The Peacock Farm – Chapter 6

A/N: Okay, you remember that detective who was always sticking his head in the lieutenant's office in Law & Order with some piece of crucial information? Little hairy guy, looked like he had a beaver pelt on his head? We always called him Det. Plot Development. And I'm afraid I'm so guilty of resorting to that with Crazy Millie the Exposition Lady last chapter. But, hell, I had to move this baby along somehow, and if it's good enough for Dick Wolf, it's good enough for me.

Special thanks to Tigerdrake for giving me a brilliant idea about how to handle Dean's injuries.

So-o-o-o, where were we? Yes: don't own the boys, the car they drive in, the monsters they hunt. Bad language, various and sundry spoilers exist: read at own risk.

--

Dean was out the car before Sam, was practically out the car before it rolled to a full stop. The girl, Polly, stared at him as though he'd just set his head on fire, the book balanced on her lap, blonde hair hanging in her eyes. She looked just as hot and bored as she had the first time they'd seen her, in exactly the same spot. As Dean rushed up to her, she crossed her legs, anticipating, perhaps, a demand for a refund. Dean had that way about him, sometimes, that sort of energy that put people on the defensive.

Sam approached more slowly, long legs swinging easy, almost at a cowboy pace. He could hear his brother's voice, pitched at PBS announcer again. Sam wondered if Dean knew how annoying that was, and how it put people's backs up, especially barely-teen girls. "Listen, Polly," he tested, and Sam almost winced as he saw Polly's eyes narrow. He now stood at Dean's shoulder, easily peered over it and gave Polly a little nod. Polly's lips pressed together.

"We'd like a second look," Sam inserted, nothing of guile, or persuasion, or intimidation in it, hoping to avert a showdown. He had a five-dollar bill in his hand, where Dean couldn't immediately see it.

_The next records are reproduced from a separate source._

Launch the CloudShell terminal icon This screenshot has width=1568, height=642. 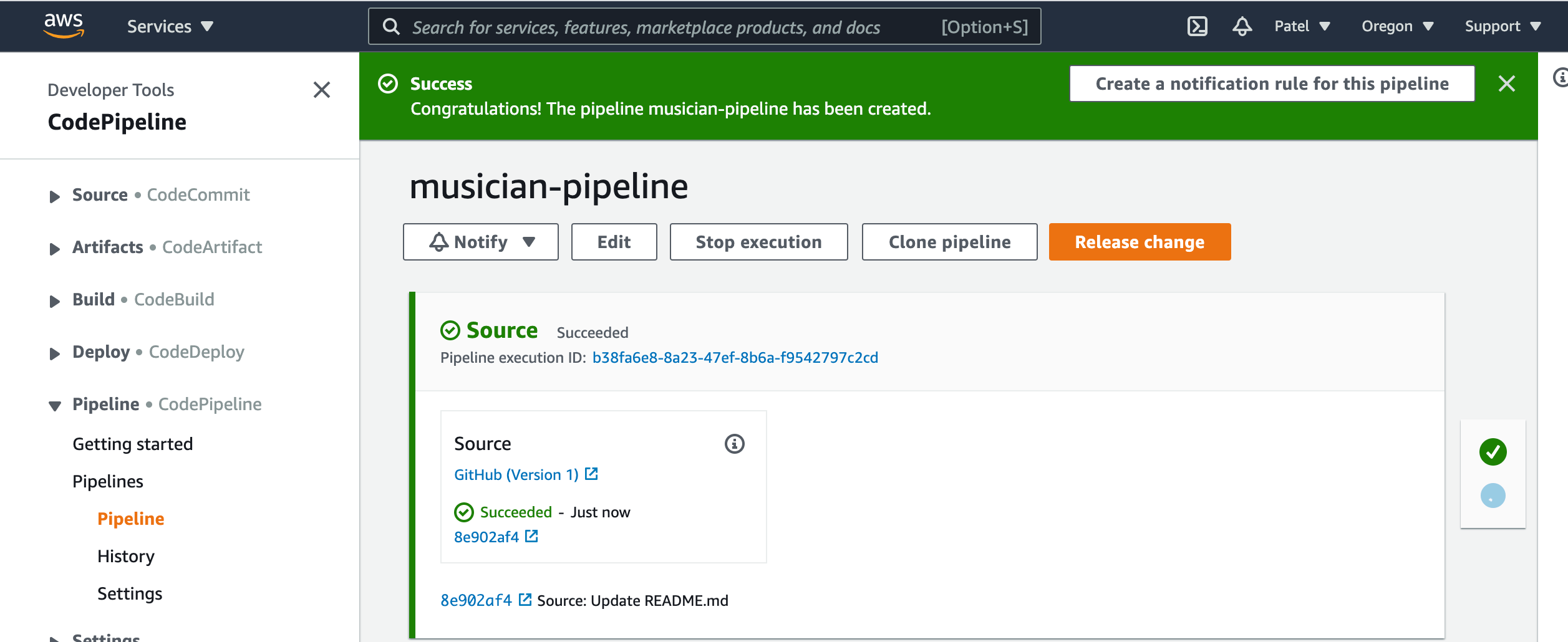click(x=1197, y=26)
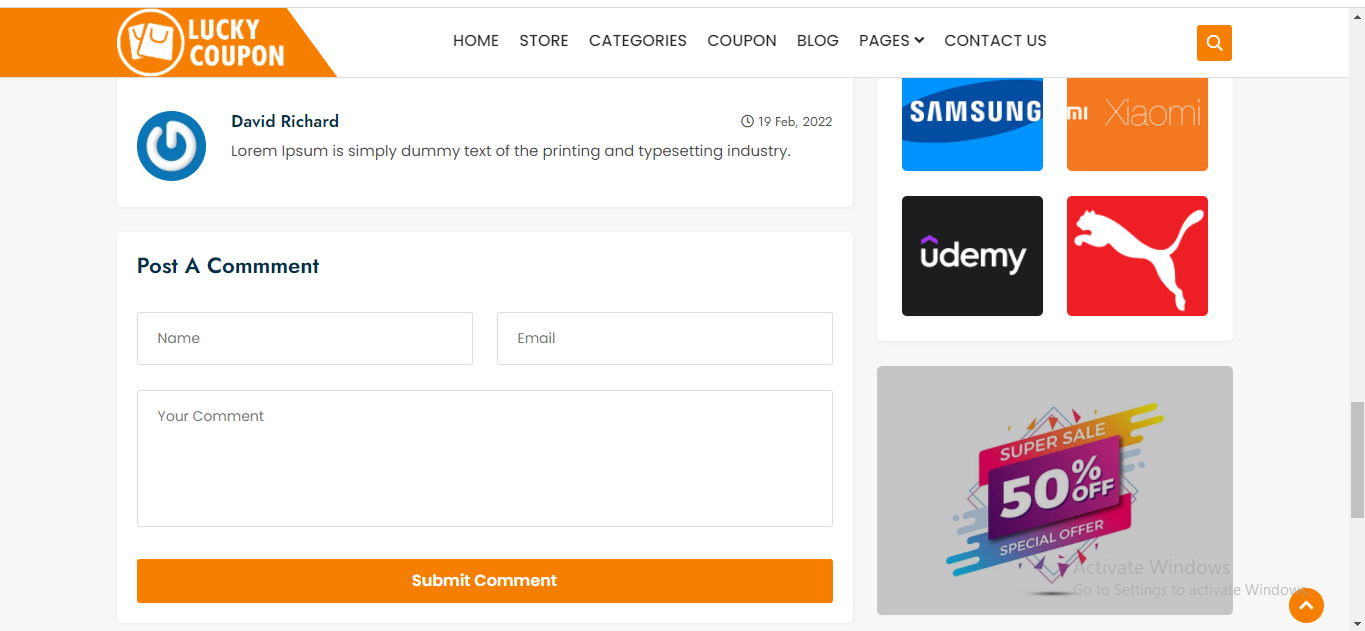Click the Lucky Coupon logo
Screen dimensions: 1365x631
[202, 43]
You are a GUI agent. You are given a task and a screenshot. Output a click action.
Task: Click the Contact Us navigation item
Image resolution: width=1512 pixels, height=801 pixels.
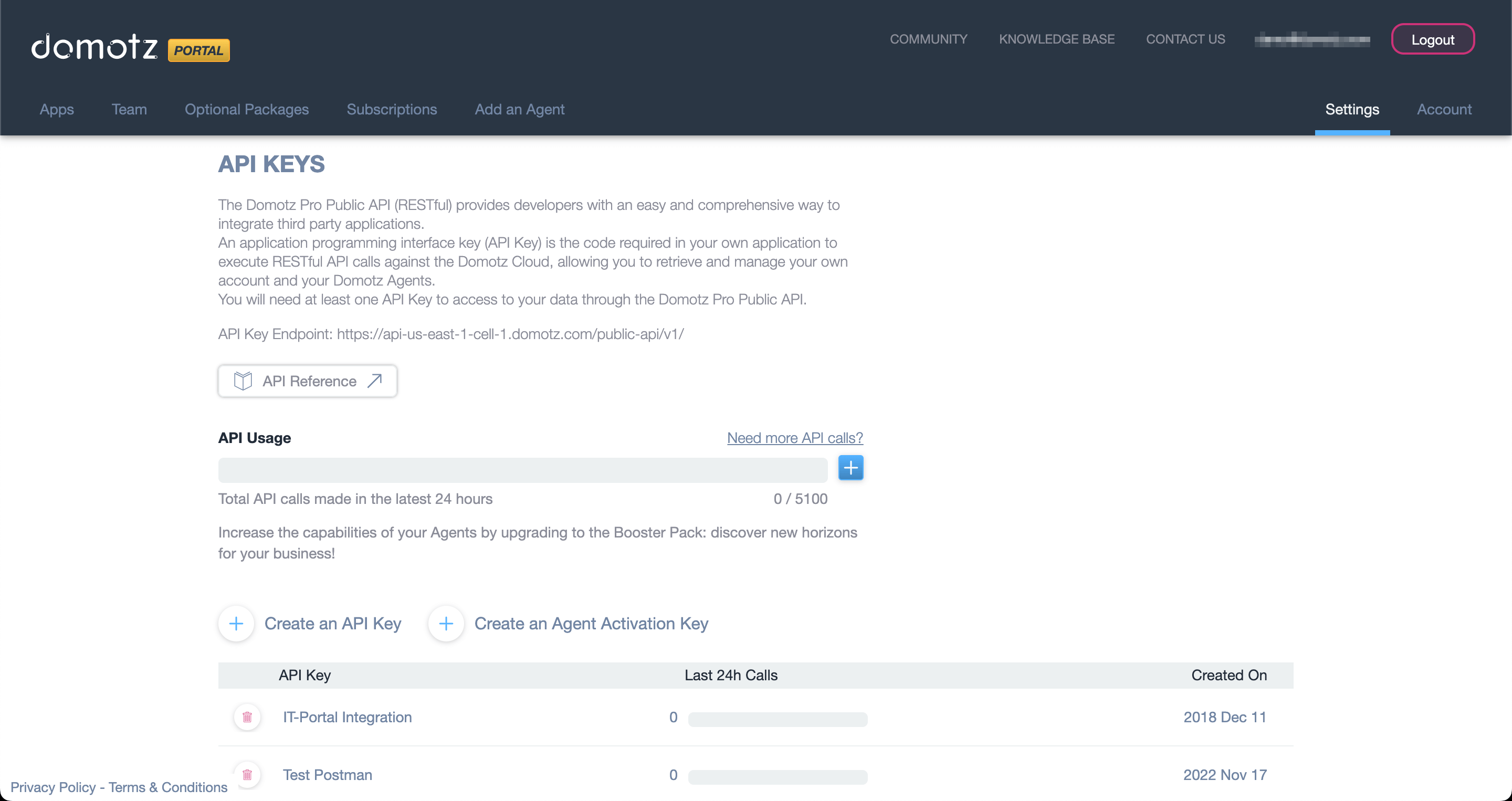pyautogui.click(x=1185, y=39)
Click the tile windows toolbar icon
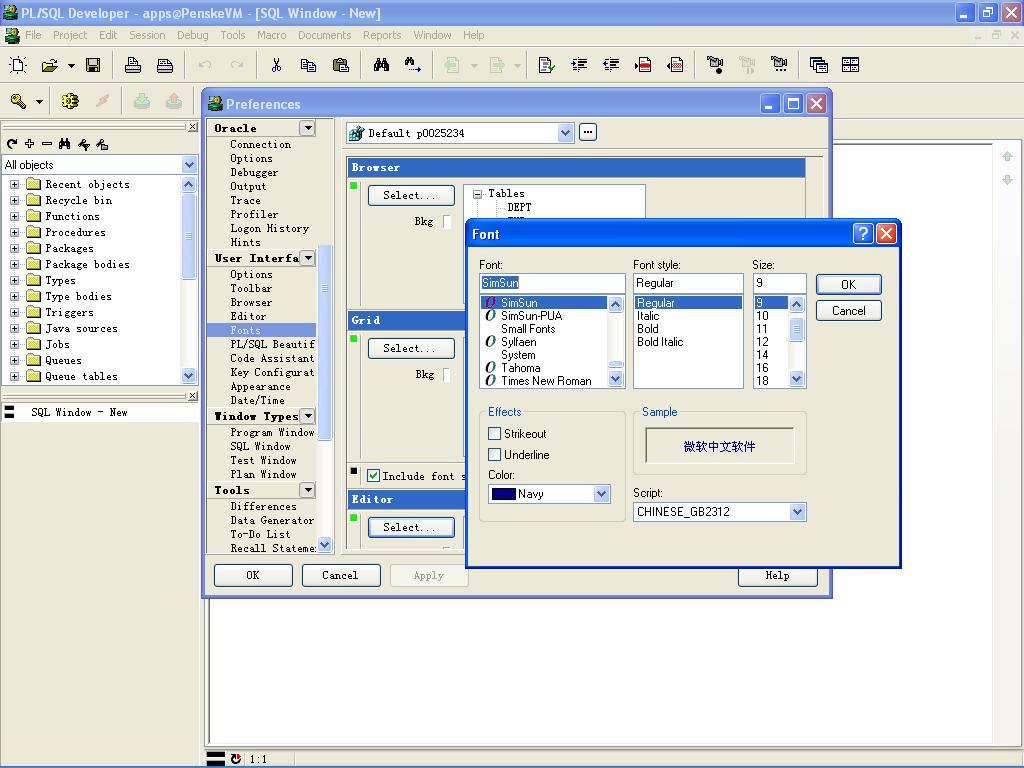The image size is (1024, 768). [x=851, y=65]
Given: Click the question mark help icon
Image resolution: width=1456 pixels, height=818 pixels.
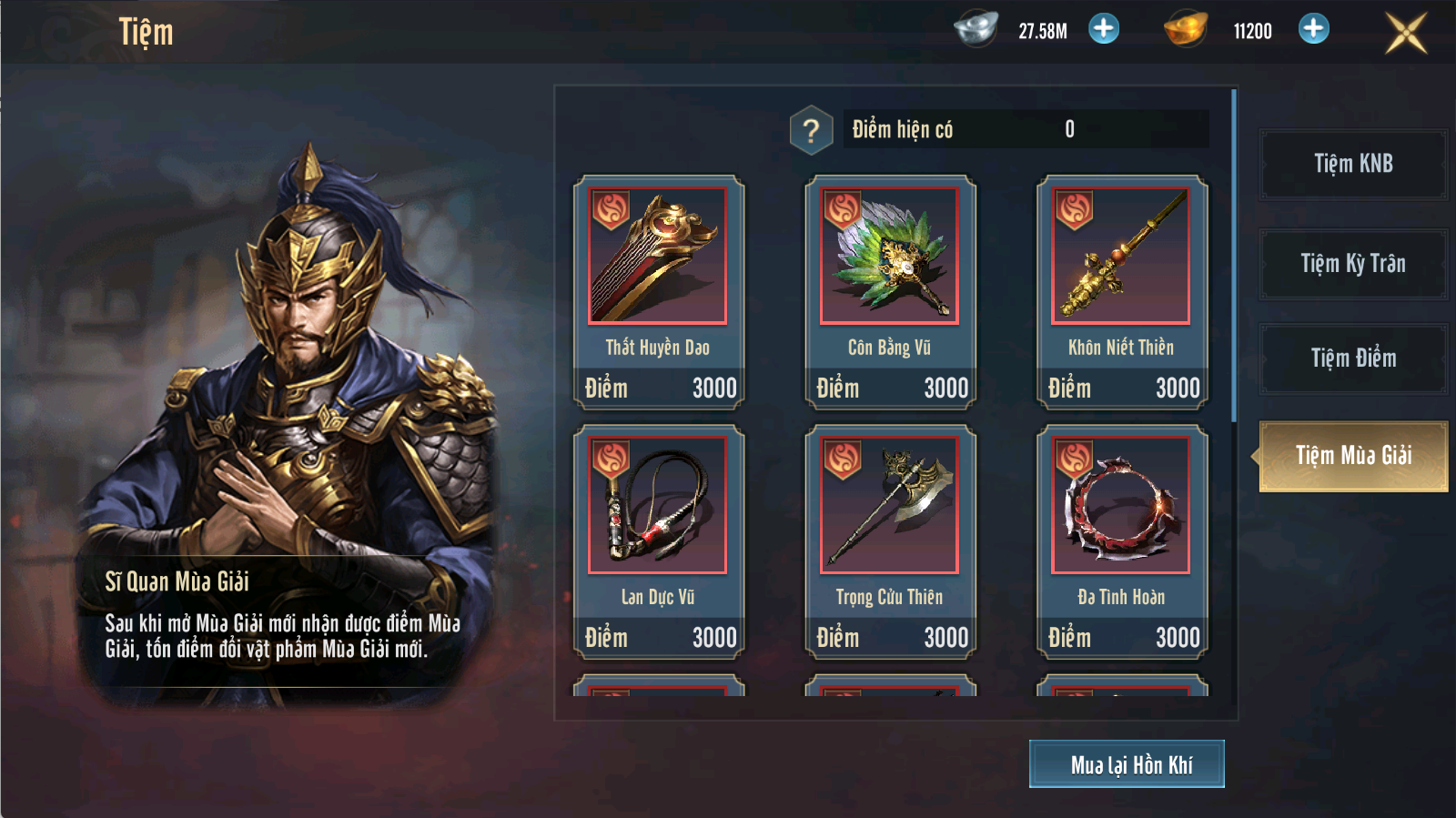Looking at the screenshot, I should (811, 130).
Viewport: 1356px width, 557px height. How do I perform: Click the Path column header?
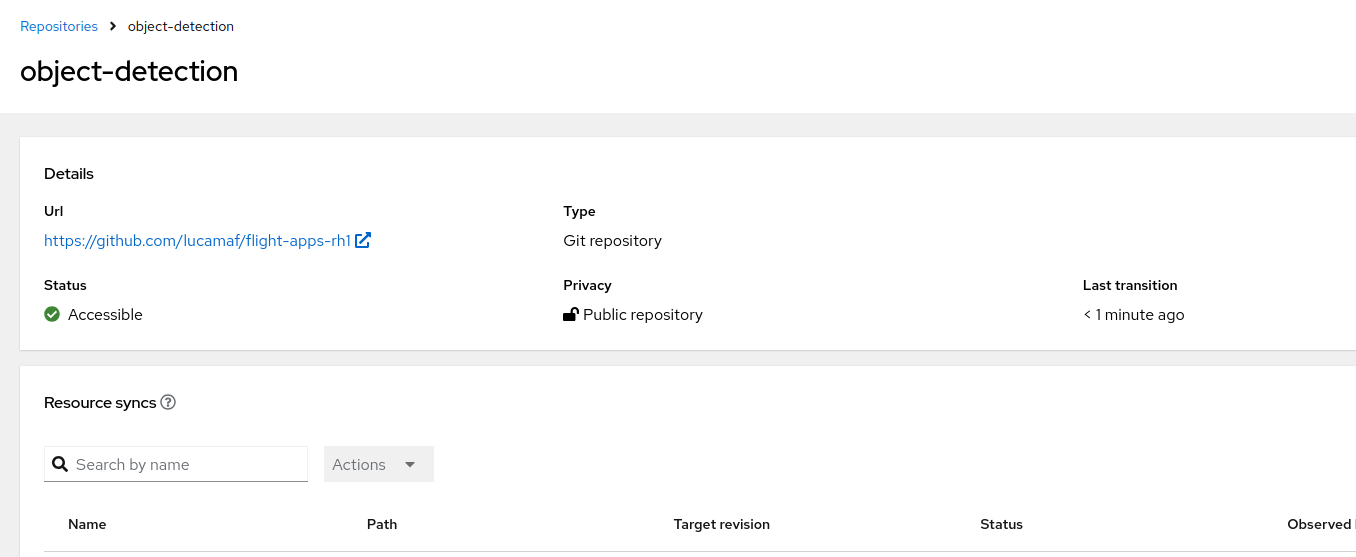point(382,524)
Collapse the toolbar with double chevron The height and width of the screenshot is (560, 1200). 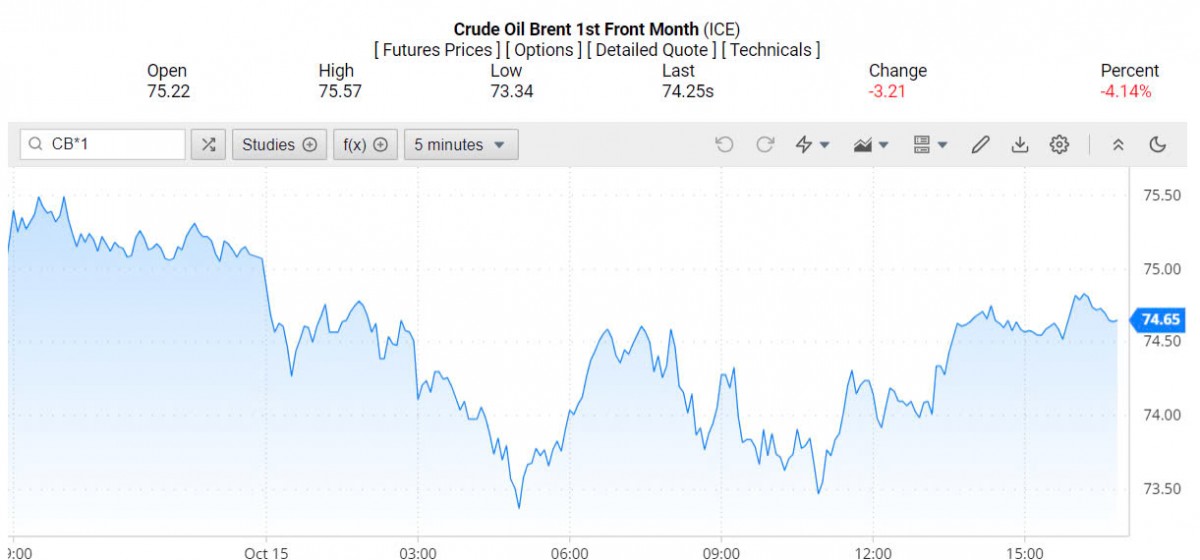tap(1118, 145)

"Five bucks doesn't get you much," Polly said, looking at them as though they were mental. What else could you possibly want to see there? her expression suggested. "How'd you know my name?" Not sharply, but confused. Young, Sam thought. So incredibly young. Tried not to think about Rupert, who had fathered her, according to Millie, or how her grandparents had died, not far from here, just across the overgrown garden there, down the path.

"We visited Aurora," Dean replied, and brought an insincere authority to it, a school vice-principal's false chumminess before discipline.

Polly shrugged indifferently. Sam wondered if Dean got it right then, if he suddenly saw the resemblance between this girl in front of them and the 13-year-old that had held him hostage at the Bender farm months ago while her family had burned poker holes in him. Polly's half sister. Saw a flash of it in her opaque disinterest, then it was gone, replaced by a bemused smile. "Grandma owns the place. 'Spect she told you. You see the root cellar?" offering up that like some consolation prize.

"Uh, yeah," Dean was surprised; Sam heard the hitch to his tone.

"Kids play in there. Always spooked me."

Sam smiled at her, holding out the five-dollar bill, hoping Dean wouldn't cause a scene. He was tight with money, for all that he scammed it, never seeing anything remotely ironic about his thrift. "Knock yourselves out," Polly murmured with finality, returning to the book.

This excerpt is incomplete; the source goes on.